Aku meremas kedua tanganku di depan dada dengan cemas. Digital countdown penghitung penjualan lima ribu paket gym dan tracksuit kolaborasi Mina X Mahmoud berganti angka begitu cepat dalam beberapa menit setelah Pre-ordernya diluncurkan pukul delapan tepat. Cynthia yang berniat keluar dari ruang pertemuan untuk kembali memeriksa pekerjaannya memilih berdiri di ambang pintu kaca terbuka yang handle-nya ia pegangi erat.

Stefani memegangi teko teh dengan kedua tangan, cangkir-cangkir itu tetap kosong. Semula dia pikir dia akan menuang teh dan mengajak semua orang makan kue sembari menunggu penjualan sold out dalam dua jam waktu yang diperkirakan Albert. Mahmoud menertawakannya, tak mungkin dua ribu paket terjual secepat itu. Gio sependapat dengannya, kalau aplikasinya nggak macet dalam dua jam saja sudah bagus, katanya. Nggak ada yang percaya dalam kurang dari satu jam, angka itu berkurang secara kilat. Lima ribu paket terjual. Aku yakin Riana lupa bernapas. Tamara membekap mulutnya sejak angka itu berubah menjadi tiga digit dan terus bergerak dengan sangat cepat. Kadang berkurangnya puluhan, bahkan ratusan angka sekaligus. Aplikasi kami boleh juga, pikirku.

4...

"Delapan puluh tujuh menit delapan belas detik," Gio memandangi penghitung waktunya. "Sialan. Apa dia macet?"

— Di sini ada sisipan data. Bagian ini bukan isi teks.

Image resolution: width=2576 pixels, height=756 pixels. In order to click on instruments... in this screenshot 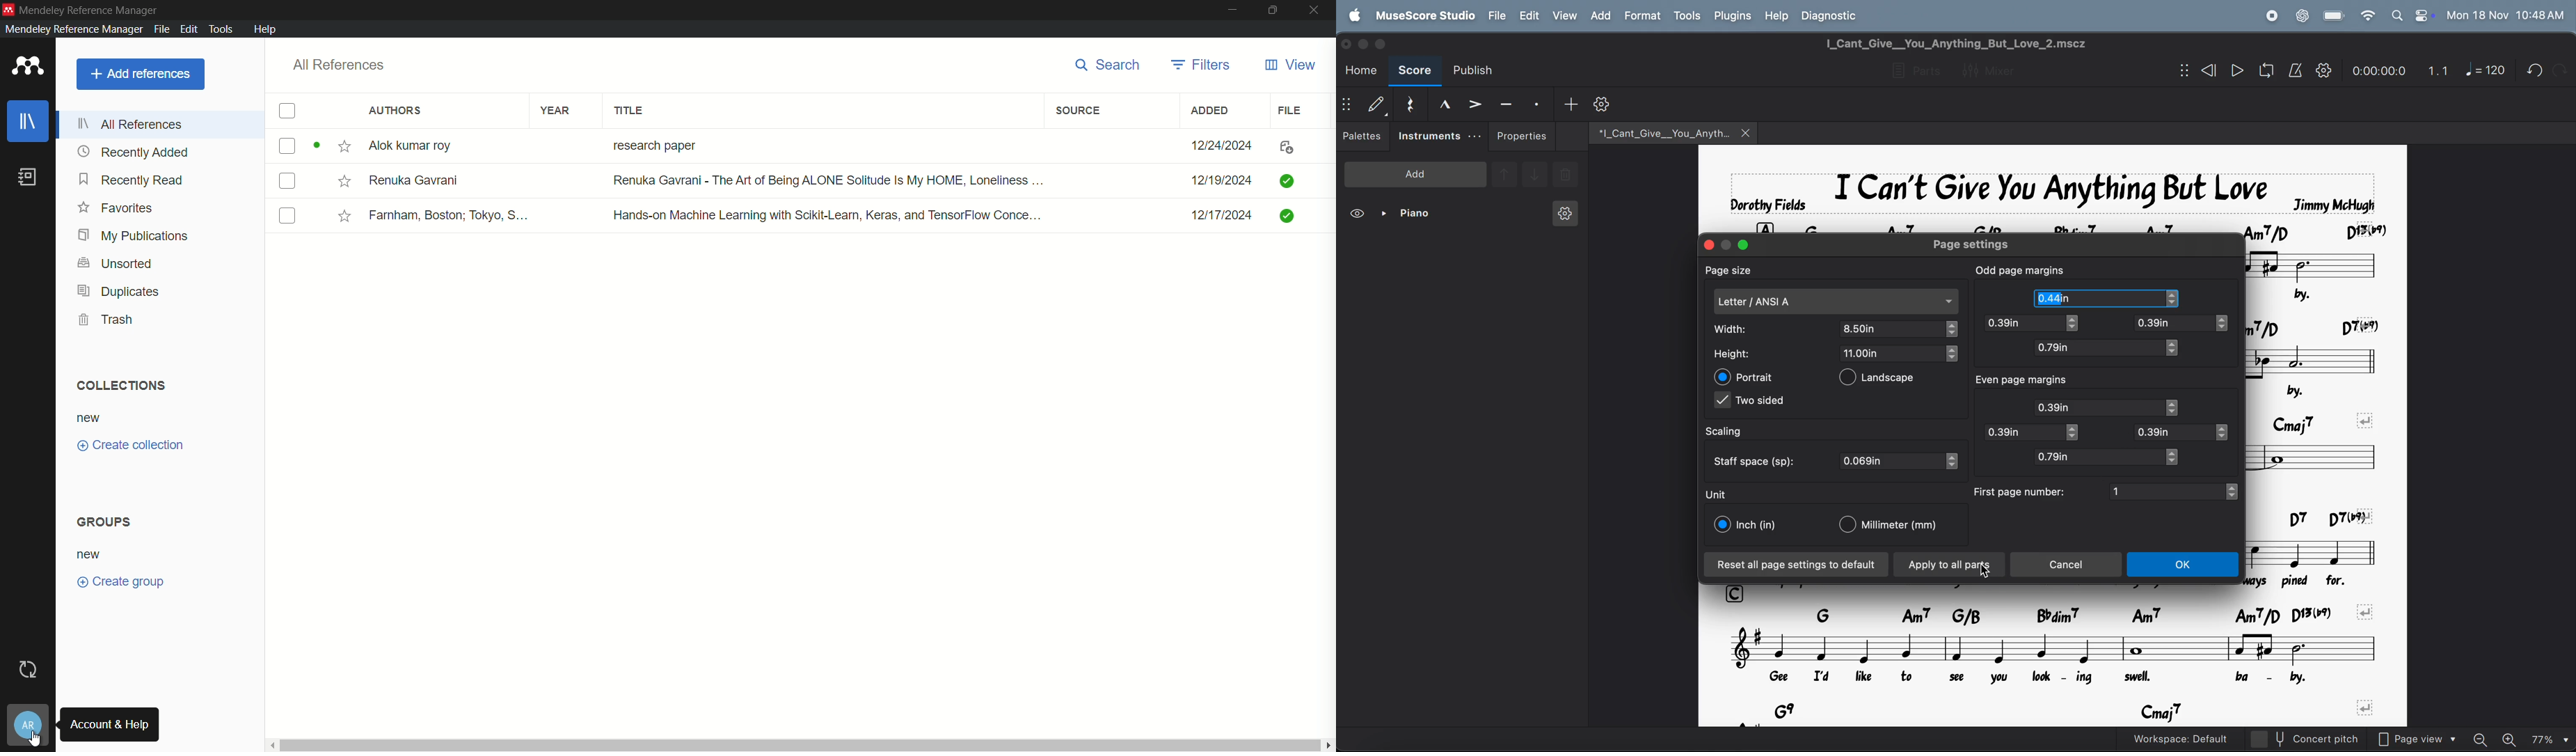, I will do `click(1439, 136)`.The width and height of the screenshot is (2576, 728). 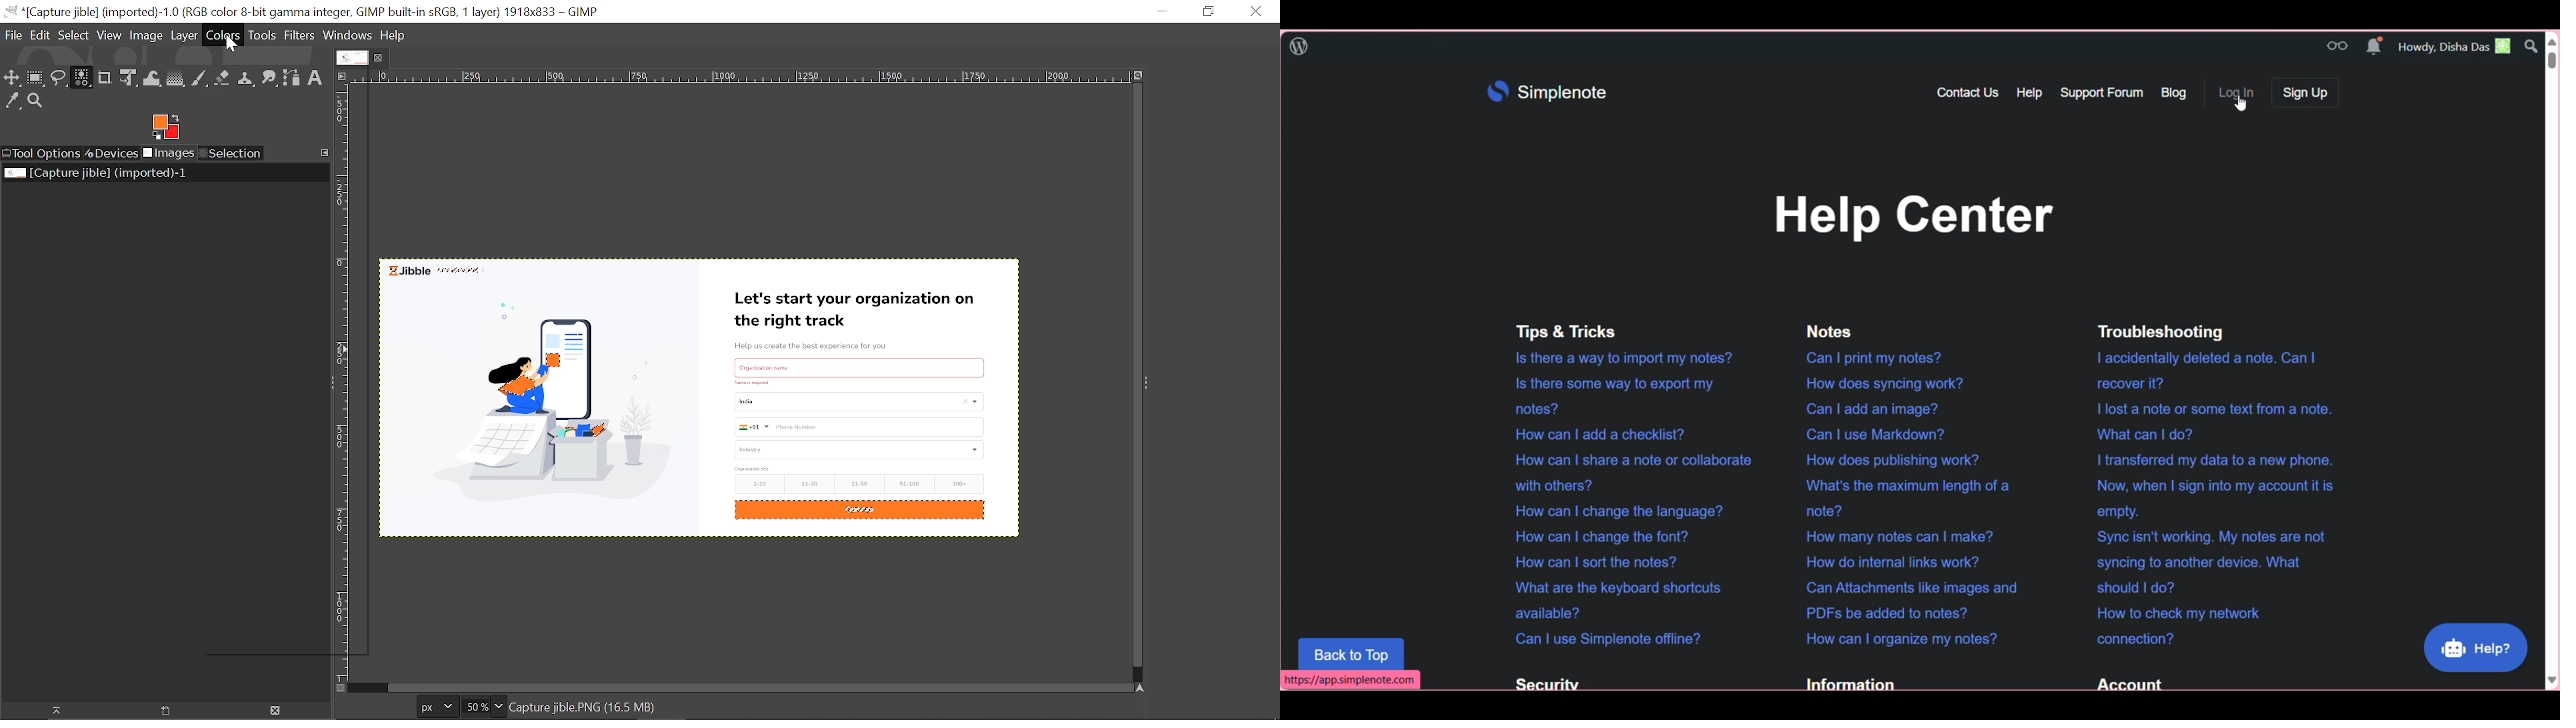 I want to click on Vertical label, so click(x=346, y=384).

"It's officially sold out," Albert mendesis. "Tinggal tiga, hentikan penghitung waktunya."

"Tunggu dulu," cegah Mahmoud yang berlutut tepat di sampingku duduk. Saat menyadari aku memandanginya, dia mendongak memperlihatkan warna mukanya yang sepucat kertas. Aku tersenyum padanya, mengucapkan terima kasih yang bahkan tak bisa terucap dalam kata-kata. Tiga paket yang menggantung itu membuatku geli mengingat sejak semalam pria ini tidak bisa tidur gara-gara gugup. Seperti anak kecil, dia minta kepalanya dibenamkan di dadaku supaya dia bisa tidur. Tapi ujungnya... kami malah tidak tidur sama sekali gara-gara dia keasyikan melakukan hal lain yang bikin kantukku lenyap tak berbekas.

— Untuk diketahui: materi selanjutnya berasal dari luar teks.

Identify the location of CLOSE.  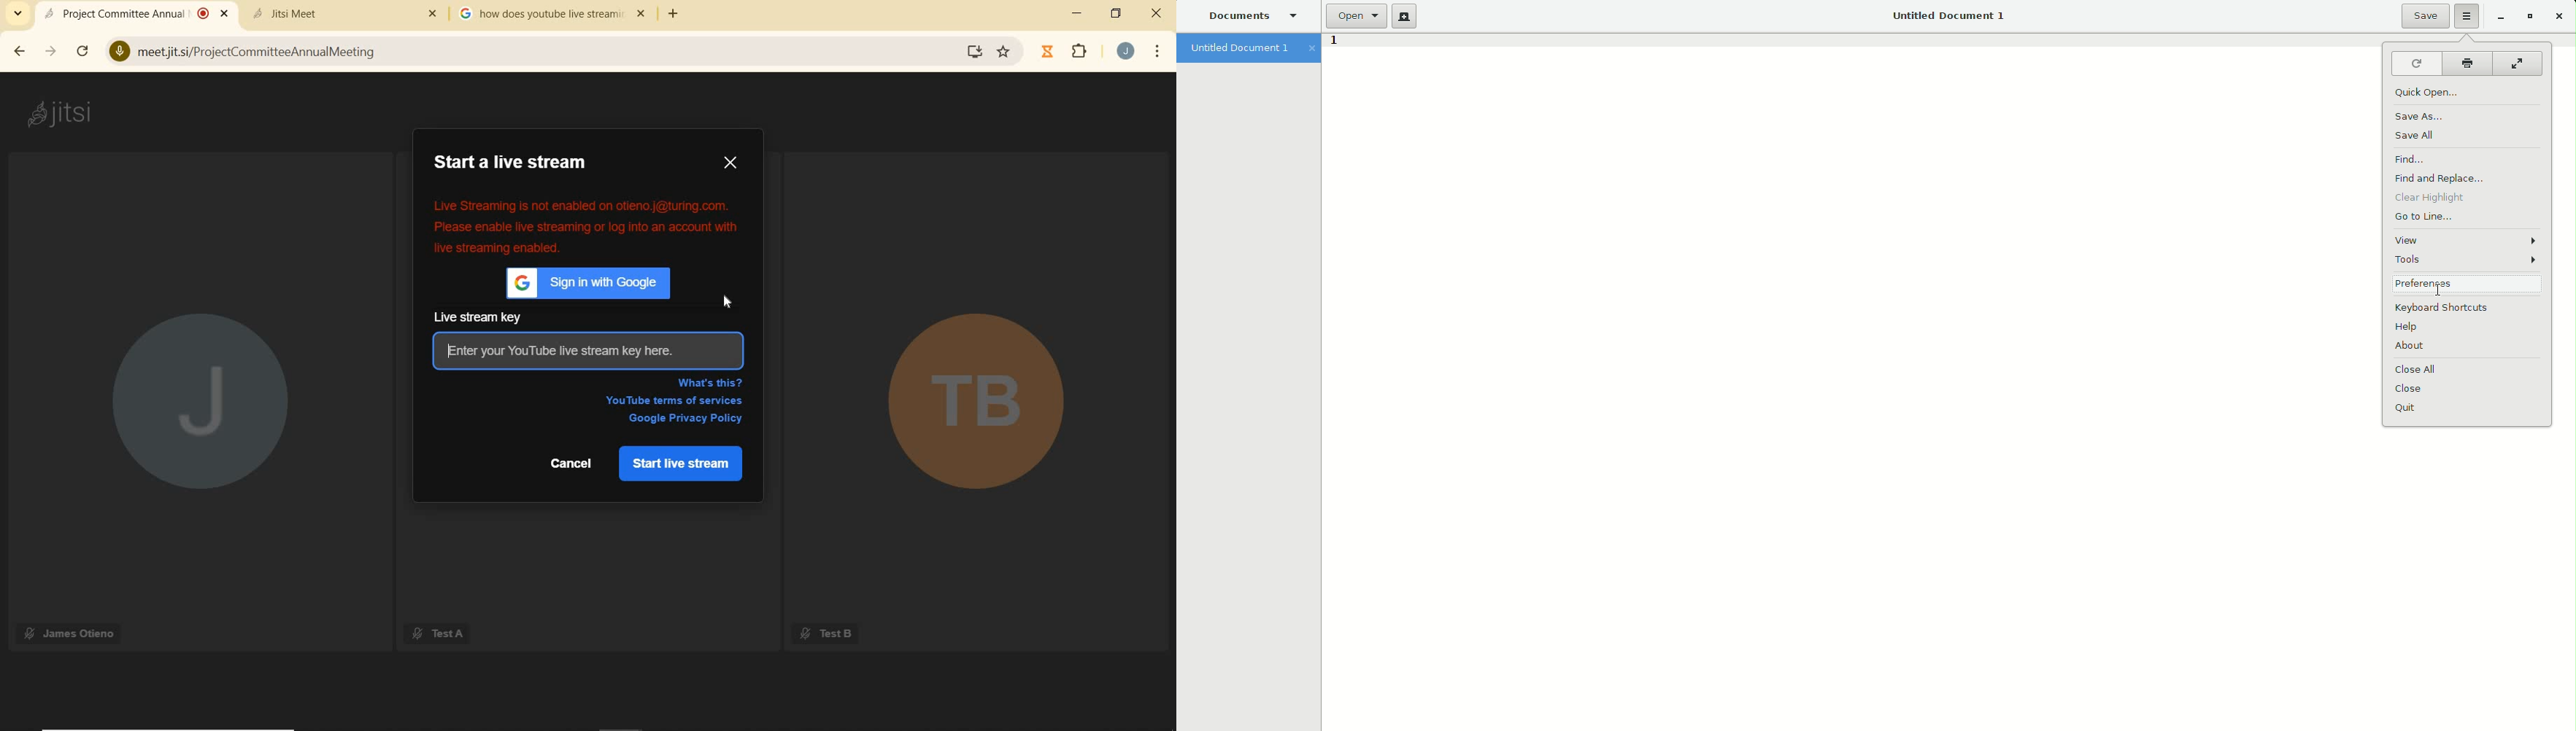
(730, 164).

Mahmoud terkesiap sewaktu aku menyelipkan jemariku ke sisi kepalanya dan menyisirnya ke belakang. Aku mengedip lambat seolah bilang aku melakukannya dengan kesadaran penuh, barulah Mahmoud menyunggingkan senyum manis yang melukis lekuk pipinya dalam-dalam. Dia tak pernah menuntutku mengumumkan hubungan dan meski sebagian orang di kantor sudah tahu, sebagian yang lain mulai mengendus kejanggalan hubunganku dan Mahmoud, kami tidak pernah menunjukkannya secara terang-terangan. Pihak-pihak yang sudah tahupun menganggap rahasia itu lebih baik tetap menjadi rahasia dulu, dengan alasan macam-macam. Yang jelas, Gio dan Albert agak cemas penggemar wanita Mahmoud akan berkurang kalau dia punya pacar, apalagi pacarnya CEO perusahaan yang menjadikannya model. Keistimewaan Mahmoud sebagai pesuruh yang naik pangkat akan membuat orang berpikir... oh... pantas saja!

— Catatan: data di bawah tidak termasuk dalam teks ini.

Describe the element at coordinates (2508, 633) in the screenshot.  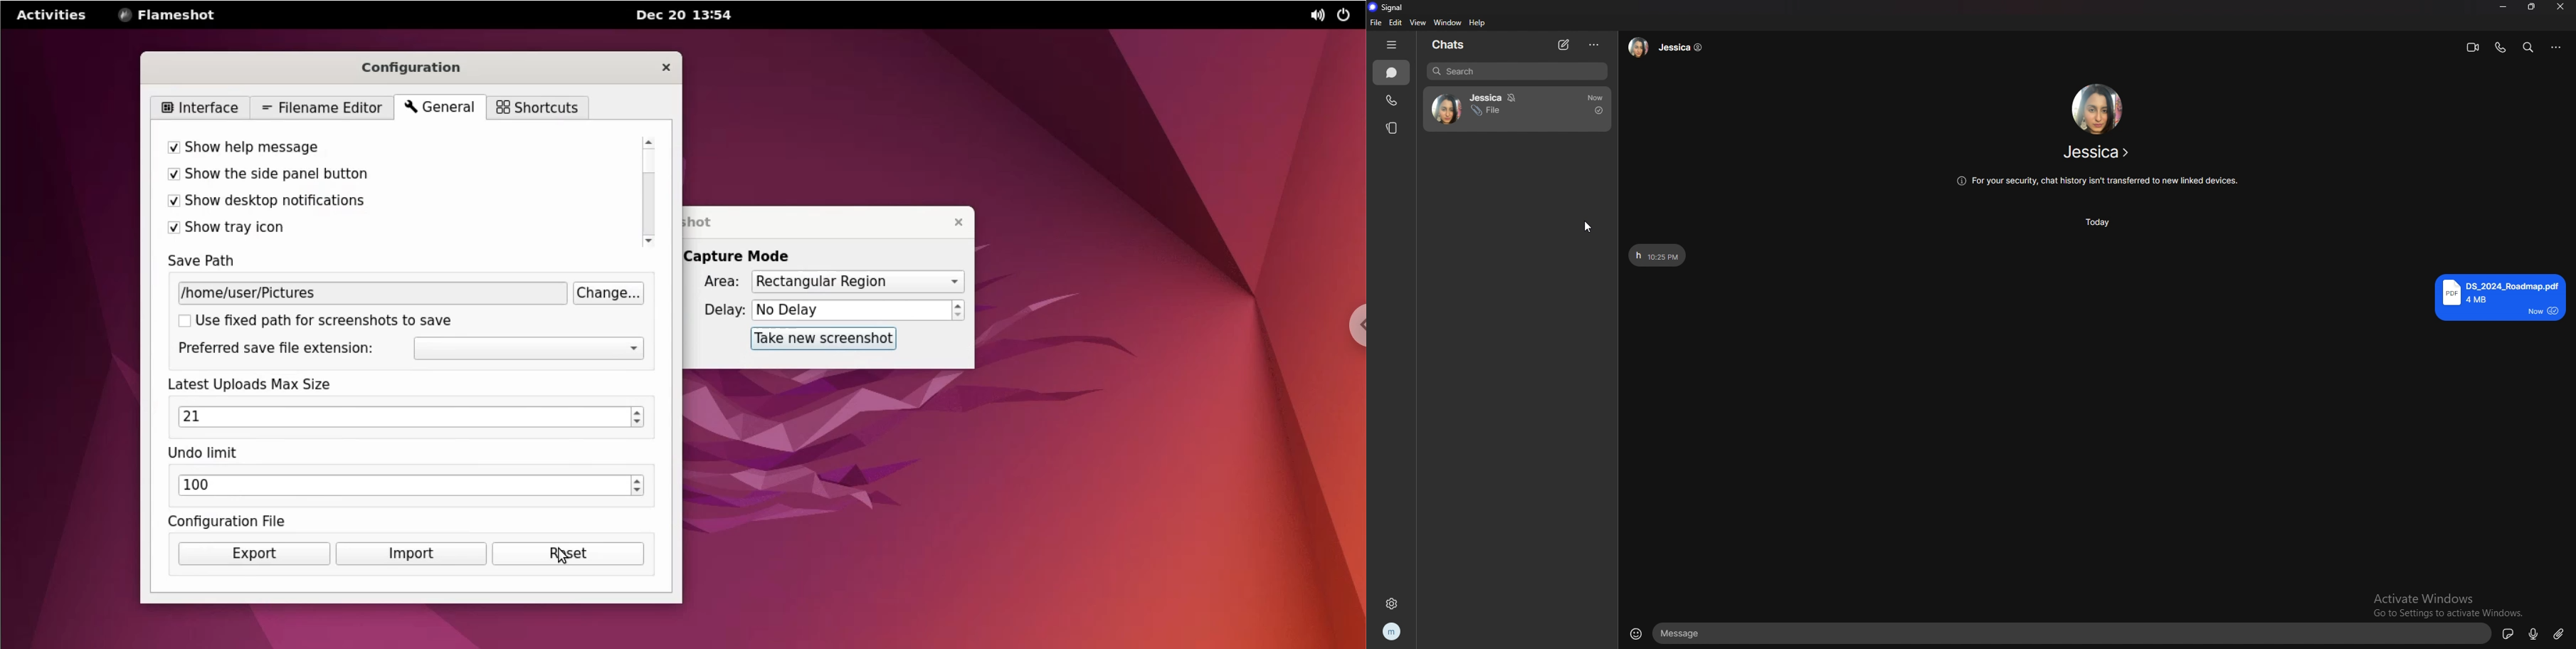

Setelah huru-hara yang terjadi dengan Adrian bulan lalu, kehidupan kami perlahan kembali normal. Baik aku dan Mahmoud sama-sama tidak terlalu tahu bagaimana kabar Adrian. Kudengar perusahaan yang mengontraknya tetap mencari talent lain untuk face utama, tapi Adrian sudah disiapkan untuk event lain. Selebihnya, kami sangat sibuk menyiapkan materi promosi dan datangnya hari ini. Di sela-sela padatnya kesibukan, aku juga mendengar Stevan tidak lagi bekerja di agensi yang sama, tapi aku tidak terlalu mengikuti kelanjutan kabarnya. Dia masih terus mencoba membujuk Mahmoud sampai detik-detik terakhir dia diputus hubungan kerja dan posisinya diganti orang lain yang juga cukup dikenal di kalangan talent searcher.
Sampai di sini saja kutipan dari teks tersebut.